Hésitation, ou opération d’intoxication ? Depuis l’annonce surprise de négociations directes sur le nucléaire iranien lors de visite de Netanyahu à Washington en avril dernier, Donald Trump n’a cessé de manifester une certaine souplesse envers Téhéran, en laissant entendre que les États-Unis ne laisseraient pas Israël attaquer tant que ces discussions se poursuivraient.
Certes, il n’a cessé de dire dans le même temps qu’il n’excluait pas une attaque mais cette vague menace était perçue comme du bluff et un moyen de mettre la pression sur l’Iran. Trump, pensait-on, appliquait à la diplomatie nucléaire sa méthode du choc maximal utilisée avec les droits de douane : annoncer des droits très élevés pour négocier ensuite.
Il est encore trop tôt pour savoir quand et sous quelle forme les États-Unis ont su que cette opération aurait lieu, et la nature du feu vert qu’ils ont donné. Mais la rencontre prévue à Oman le dimanche 15 juin entre négociateurs américains et iraniens, les fuites savamment organisées sur des conversations entre le chef d’état-major israélien et l’envoyé spécial de Trump Steve Witkoff prévoyant des dégâts majeurs en cas d’attaque israélienne, ont donné l’impression aux Iraniens qu’aucune offensive n’était à l’ordre du jour. Ce qui a assuré aux Israéliens un effet de surprise maximal le jour du bombardement.
Dès lors, l’opération est autant une victoire politique pour Trump qu’un risque diplomatique pour les États-Unis. Le président se pose un allié fiable d’Israël, capable de tenir sa promesse de dureté. Il avait donné aux deux parties 60 jours pour finaliser un accord : l’attaque a eu lieu 61 jours après cette annonce. Il apparaît comme un leader fort et décidé et gomme son image de velléitaire reculant au dernier moment, tout en n’engageant pas les forces armées américaines, respectant ainsi le mantra d’America First.
Mais dans le même temps, la duplicité de sa démarche affaiblit la crédibilité diplomatique des États-Unis. La parole de « Trump homme de paix » est reniée et l’annonce par Netanyahu que cette opération a été décidée dès le mois de novembre ajoute un nouveau doute sur la bonne foi des États-Unis dans ce dossier. Du coup, il est très peu probable que la demande de Trump enjoignant l’Iran de reprendre les négociations soit entendue.

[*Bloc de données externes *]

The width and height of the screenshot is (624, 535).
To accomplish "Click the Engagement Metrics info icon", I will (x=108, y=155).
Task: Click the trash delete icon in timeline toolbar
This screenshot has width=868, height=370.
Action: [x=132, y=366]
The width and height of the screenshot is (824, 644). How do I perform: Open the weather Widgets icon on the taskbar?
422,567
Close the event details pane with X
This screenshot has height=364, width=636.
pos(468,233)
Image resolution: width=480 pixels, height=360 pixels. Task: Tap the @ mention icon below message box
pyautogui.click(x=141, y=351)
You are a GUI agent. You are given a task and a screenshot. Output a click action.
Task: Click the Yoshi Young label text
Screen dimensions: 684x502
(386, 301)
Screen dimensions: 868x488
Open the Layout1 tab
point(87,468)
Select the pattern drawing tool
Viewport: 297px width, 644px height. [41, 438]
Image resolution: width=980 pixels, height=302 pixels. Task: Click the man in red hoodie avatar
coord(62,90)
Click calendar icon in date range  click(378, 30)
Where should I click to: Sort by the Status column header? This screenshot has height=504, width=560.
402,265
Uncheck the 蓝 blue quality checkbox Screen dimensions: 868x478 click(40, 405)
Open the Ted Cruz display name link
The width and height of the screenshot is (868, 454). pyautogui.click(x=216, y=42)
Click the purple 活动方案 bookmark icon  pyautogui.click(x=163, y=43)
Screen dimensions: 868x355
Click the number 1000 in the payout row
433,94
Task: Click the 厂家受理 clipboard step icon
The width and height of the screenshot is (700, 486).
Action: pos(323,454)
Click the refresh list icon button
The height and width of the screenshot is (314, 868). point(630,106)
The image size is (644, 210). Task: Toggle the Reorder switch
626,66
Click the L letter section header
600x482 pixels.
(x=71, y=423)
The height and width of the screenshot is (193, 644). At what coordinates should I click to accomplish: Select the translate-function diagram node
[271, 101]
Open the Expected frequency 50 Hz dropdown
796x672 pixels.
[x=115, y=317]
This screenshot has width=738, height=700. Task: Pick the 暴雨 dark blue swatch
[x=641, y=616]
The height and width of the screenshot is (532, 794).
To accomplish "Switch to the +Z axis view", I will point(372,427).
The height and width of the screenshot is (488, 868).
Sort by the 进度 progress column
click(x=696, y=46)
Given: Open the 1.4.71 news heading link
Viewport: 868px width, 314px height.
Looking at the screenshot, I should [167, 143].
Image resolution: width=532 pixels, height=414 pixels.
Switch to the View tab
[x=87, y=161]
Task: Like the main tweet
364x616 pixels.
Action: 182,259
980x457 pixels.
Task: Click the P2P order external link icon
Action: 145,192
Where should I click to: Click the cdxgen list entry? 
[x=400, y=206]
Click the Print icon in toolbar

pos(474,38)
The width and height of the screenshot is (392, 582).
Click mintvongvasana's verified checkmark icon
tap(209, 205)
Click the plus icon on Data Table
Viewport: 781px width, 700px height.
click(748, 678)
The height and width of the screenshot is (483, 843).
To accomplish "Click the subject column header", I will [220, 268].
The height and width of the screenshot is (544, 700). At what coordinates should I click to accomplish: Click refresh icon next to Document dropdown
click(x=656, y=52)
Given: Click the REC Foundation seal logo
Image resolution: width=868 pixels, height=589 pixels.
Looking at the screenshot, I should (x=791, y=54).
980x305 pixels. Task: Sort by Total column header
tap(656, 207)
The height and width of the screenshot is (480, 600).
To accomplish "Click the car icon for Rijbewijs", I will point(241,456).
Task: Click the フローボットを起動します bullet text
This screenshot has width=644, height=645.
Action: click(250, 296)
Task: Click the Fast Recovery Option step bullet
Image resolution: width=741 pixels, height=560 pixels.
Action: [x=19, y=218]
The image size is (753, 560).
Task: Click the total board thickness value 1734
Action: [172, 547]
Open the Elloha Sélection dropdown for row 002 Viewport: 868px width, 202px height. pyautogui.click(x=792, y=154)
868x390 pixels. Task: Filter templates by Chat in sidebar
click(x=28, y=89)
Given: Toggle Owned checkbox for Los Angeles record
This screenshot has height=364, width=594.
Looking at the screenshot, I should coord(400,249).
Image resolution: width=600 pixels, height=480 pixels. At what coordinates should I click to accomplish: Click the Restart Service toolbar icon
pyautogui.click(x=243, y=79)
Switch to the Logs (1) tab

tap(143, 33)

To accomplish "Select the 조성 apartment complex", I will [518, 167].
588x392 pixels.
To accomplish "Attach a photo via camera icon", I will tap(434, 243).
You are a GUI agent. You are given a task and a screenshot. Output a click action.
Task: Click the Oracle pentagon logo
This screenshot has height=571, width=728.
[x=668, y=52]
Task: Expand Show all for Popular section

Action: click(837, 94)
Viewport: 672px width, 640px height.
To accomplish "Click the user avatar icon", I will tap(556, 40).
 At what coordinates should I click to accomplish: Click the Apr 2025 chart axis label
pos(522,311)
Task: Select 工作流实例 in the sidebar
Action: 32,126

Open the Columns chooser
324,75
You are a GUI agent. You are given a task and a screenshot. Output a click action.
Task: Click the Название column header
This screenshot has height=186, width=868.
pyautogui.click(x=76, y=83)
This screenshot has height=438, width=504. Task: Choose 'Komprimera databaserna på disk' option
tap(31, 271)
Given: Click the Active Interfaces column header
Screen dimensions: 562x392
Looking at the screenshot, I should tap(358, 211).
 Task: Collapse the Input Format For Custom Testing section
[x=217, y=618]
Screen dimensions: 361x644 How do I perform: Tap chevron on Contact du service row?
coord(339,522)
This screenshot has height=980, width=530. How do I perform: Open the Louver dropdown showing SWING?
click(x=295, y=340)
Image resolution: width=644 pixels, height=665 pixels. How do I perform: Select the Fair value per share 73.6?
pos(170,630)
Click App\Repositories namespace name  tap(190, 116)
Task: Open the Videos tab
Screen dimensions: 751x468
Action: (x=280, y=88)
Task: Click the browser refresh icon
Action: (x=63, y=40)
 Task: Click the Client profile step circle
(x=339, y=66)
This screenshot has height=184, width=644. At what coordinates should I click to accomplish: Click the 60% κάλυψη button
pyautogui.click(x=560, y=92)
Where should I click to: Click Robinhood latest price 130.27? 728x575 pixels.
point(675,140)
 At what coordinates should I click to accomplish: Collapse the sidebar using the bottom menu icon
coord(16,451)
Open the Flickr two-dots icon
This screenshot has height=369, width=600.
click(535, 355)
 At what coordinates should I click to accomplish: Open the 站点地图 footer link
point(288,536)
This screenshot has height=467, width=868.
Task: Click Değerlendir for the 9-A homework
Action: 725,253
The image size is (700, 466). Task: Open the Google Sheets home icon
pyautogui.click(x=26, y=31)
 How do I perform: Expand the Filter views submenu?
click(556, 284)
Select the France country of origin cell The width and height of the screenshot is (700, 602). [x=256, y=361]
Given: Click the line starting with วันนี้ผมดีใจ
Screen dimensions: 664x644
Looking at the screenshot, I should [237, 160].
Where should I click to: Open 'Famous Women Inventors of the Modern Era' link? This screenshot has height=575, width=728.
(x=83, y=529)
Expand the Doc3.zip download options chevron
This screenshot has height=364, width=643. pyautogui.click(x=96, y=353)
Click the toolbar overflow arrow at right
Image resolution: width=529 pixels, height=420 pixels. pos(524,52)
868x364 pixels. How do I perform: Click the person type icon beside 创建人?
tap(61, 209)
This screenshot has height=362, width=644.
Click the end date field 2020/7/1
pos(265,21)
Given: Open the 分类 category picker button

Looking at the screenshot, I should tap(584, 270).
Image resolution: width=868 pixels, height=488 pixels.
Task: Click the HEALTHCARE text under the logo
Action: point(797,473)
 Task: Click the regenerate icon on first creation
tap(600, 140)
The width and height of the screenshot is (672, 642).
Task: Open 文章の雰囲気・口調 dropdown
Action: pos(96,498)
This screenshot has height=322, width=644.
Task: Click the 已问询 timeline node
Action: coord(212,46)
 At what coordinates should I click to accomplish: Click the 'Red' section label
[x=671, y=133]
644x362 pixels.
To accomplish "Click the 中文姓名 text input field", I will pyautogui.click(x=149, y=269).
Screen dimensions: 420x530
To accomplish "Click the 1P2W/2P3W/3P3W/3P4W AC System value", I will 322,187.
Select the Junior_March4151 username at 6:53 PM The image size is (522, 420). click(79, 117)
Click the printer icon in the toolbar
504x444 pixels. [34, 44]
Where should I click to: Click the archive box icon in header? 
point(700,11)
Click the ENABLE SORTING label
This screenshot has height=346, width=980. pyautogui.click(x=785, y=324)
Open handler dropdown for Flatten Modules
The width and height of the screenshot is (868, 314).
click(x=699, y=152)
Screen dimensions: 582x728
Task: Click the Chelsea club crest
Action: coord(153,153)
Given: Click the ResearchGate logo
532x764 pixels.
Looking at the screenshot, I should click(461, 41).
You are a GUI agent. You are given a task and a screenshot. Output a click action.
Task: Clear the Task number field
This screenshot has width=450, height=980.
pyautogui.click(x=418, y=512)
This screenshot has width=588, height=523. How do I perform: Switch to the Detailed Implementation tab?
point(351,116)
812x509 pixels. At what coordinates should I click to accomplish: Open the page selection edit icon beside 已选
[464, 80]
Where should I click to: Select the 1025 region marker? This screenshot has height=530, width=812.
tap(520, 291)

A ce stade des conjectures, Trump sort vainqueur de cette première phase de cette opération, mais pour restaurer sa crédibilité d’homme recherchant la paix, dans la région et au-delà, il devra redoubler d’efforts pour donner des gages à ses nouveaux alliés du Golfe, au premier rang desquels l’Arabie Saoudite, pour ouvrir une nouvelle phase diplomatique. Il n’est donc pas impossible que cette attaque contre l’Iran l’oblige à augmenter la pression sur Israël pour achever la guerre de Gaza, et ouvrir une nouvelle page dans la région.
Cette perspective est d’autant plus vraisemblable qu’une opération couronnée de succès pourrait donner à Netanyahu l’occasion de finir cette guerre de Gaza par le haut en décidant que le cycle ouvert par le 7 octobre est désormais refermé, puisque le principal soutien du Hamas, l’Iran, est à son tour hors d’état de nuire. Netanyahu pourrait même se permettre de voir sereinement son extrême-droite quitter la coalition en cas de fin de la guerre de Gaza, provoquant de nouvelles élections, qu’il pourrait gagner en raison d’une popularité retrouvée.